Up Against the Wall Redneck Mother’s Day

Sometimes, it takes a British Marx scholar to provide obvious-in-hindsight commentaries on American culture.  Norm Geras is right to celebrate Jerry Jeff Walker’s barroom anthem as a Mother’s Day classic.

He was born in Oklahoma,
His wife’s name’s Betty Lou Thelma Liz
And he’s not responsible for what he’s doing
Cause his mother made him what he is.

And it’s up against the wall Redneck Mother,
Mother, who has raised her son so well.
He’s thirty-four and drinking in a honky tonk.
Just kicking hippies asses and raising hell.

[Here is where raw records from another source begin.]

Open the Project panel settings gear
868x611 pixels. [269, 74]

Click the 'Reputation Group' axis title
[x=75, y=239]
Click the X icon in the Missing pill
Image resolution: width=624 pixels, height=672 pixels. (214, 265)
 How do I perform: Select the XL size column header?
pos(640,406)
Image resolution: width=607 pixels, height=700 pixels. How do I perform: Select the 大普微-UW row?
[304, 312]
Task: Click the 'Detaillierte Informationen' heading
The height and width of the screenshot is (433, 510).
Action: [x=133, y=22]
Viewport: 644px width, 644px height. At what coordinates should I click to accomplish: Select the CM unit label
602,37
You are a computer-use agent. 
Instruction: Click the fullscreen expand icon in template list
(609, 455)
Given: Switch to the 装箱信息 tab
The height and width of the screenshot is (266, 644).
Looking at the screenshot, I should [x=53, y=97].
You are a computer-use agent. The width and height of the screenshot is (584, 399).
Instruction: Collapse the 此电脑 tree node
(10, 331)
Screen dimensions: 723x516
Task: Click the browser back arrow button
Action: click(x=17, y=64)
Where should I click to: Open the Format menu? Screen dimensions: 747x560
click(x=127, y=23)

Sure does like his Falstaff beer,
Likes to chase it down with that Wild Turkey liquor;
Drives a fifty-seven GMC pickup truck;
He’s got a gun rack; “Goat ropers need love, too” sticker

And it’s up against the wall Redneck Mother,
Mother, who has raised her son so well.
He’s thirty-four and drinking in a honky tonk.
Just kicking hippies asses and raising hell.

Well,
M is for the mudflaps you give me for my pickup truck
O is for the Oil I put on my hair
T is for T-bird
H is for Haggard
E is for eggs, and
R is for REDNECK.

Up against the wall Redneck Mother,
Mother, who has raised her son so well.
He’s thirty-four and drinking in a honky tonk.
Kicking hippies asses and raising hell.

He’s up against the wall Redneck Mother,
Mother, who has raised her son so well.
He’s thirty-four and drinking in a honky tonk.
Just kicking hippies asses and raising hell.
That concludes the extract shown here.